Self-denial is the killing of human desire which controls our emotions and enslaves us. Sometimes we use self-abuse to purge our human desire, such as wearing hair shirts or flagellation. Mortification ('mort' means death) is a way to controlling our desire, a discipline that brings freedom.

In Galatians 5 Paul writes that "the works of the flesh are obvious: immorality, impurity, licentiousness, idolatry, sorcery, hatreds, rivalry, jealous, outbursts of fury, acts of selfishness, dissensions, factions, occasions of envy, drinking bouts, orgies, and the like."

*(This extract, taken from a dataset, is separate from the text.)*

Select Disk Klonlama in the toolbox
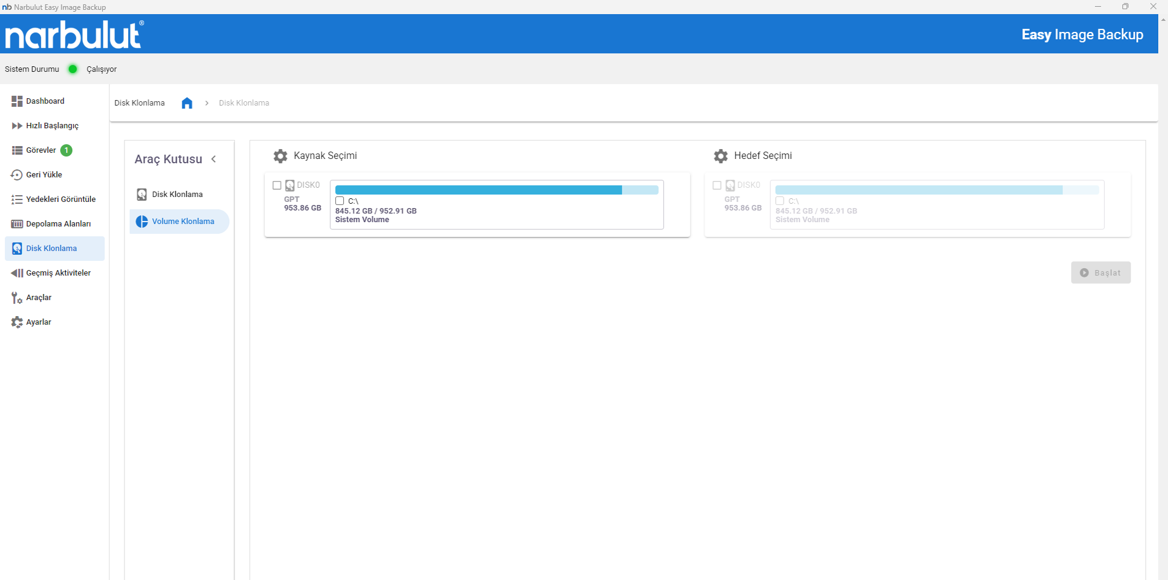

The Encarnacion family become mired by these fleshy addictions. Uxbal is an alcoholic, a factionalist who dissents against Castro's government. Soeldad has a relationship with a man not her husband, but who loves her; she loves the Uxbal she sees in Willems. As cancer ruins her body, Soledad insists on abusive sex. Isabel and Ulisesalso use sex for their own purposes, and they share jealousy over the other's parental relationships.

Isabel had listened to Uxbal's singular religious concepts, and inspired by her experience caring for the dying, decides to enter the convent.  She is asked to teach the deaf through sign language. Returning to Cuba, she plots to create her own fatherless child who might life a life unencumbered by the sins of a family. Ulises ends up choosing, Christ-like, to substitute for his father's sins.

I will be puzzling over this novel for a while.